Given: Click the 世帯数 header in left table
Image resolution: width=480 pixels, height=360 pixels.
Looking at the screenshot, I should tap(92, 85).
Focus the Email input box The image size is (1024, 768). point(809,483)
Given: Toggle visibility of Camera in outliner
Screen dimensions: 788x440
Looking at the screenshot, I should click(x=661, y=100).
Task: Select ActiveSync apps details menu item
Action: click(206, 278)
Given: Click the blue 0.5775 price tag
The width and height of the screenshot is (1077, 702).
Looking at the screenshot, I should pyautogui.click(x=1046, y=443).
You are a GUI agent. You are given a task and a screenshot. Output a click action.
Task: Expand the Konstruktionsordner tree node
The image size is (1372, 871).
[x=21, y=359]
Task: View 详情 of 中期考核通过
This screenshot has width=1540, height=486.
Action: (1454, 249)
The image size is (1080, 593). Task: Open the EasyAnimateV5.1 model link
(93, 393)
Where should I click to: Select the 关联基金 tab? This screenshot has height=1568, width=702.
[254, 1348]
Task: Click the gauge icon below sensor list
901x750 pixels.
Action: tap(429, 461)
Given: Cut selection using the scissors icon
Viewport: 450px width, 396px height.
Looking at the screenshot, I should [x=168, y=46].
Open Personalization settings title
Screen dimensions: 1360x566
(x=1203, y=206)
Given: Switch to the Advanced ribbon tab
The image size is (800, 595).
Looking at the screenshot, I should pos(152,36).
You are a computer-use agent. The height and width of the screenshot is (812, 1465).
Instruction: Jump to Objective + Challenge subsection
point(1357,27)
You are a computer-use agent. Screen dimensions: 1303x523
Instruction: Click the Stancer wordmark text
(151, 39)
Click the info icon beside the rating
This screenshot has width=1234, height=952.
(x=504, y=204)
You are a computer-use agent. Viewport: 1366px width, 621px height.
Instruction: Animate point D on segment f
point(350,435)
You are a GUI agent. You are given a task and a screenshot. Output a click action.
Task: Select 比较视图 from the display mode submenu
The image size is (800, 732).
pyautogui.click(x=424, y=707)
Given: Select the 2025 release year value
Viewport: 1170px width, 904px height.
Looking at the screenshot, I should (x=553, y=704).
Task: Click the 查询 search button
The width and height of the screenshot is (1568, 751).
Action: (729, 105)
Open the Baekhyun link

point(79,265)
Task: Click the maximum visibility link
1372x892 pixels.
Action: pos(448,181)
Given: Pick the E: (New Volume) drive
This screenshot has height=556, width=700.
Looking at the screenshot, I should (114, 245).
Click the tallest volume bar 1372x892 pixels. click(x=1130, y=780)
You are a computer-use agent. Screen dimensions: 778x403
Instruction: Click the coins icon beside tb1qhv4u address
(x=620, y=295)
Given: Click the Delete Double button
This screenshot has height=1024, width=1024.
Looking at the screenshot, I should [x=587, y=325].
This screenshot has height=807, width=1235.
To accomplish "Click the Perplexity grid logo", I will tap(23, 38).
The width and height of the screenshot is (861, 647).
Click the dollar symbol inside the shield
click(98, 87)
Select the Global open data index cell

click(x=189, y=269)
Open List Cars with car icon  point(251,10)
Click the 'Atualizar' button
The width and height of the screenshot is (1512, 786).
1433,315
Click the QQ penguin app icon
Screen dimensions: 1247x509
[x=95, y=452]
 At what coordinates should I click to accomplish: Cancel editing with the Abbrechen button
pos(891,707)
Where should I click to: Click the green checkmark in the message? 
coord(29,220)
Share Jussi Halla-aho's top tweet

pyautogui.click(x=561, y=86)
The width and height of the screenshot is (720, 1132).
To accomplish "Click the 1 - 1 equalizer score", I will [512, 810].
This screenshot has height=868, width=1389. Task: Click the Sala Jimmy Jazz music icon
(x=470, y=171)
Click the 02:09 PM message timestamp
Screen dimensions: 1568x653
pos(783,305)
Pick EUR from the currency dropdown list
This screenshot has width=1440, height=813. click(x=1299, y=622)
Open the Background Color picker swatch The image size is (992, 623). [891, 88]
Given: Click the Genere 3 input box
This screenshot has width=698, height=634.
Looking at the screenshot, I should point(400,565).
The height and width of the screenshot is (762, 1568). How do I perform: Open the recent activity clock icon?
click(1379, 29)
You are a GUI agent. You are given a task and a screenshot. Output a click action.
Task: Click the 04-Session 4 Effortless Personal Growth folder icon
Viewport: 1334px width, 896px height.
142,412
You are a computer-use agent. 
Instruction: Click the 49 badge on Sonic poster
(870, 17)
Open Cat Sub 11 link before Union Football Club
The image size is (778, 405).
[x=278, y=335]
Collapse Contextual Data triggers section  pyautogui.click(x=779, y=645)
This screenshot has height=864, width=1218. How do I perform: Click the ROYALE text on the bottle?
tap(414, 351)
::::::::::
*Problem description:*
In the records above, find each line with the word "will" and copy it out.

*Task answer:*
To accomplish "Click the Perplexity grid logo", I will tap(23, 38).
To accomplish "Click the 1 - 1 equalizer score", I will [512, 810].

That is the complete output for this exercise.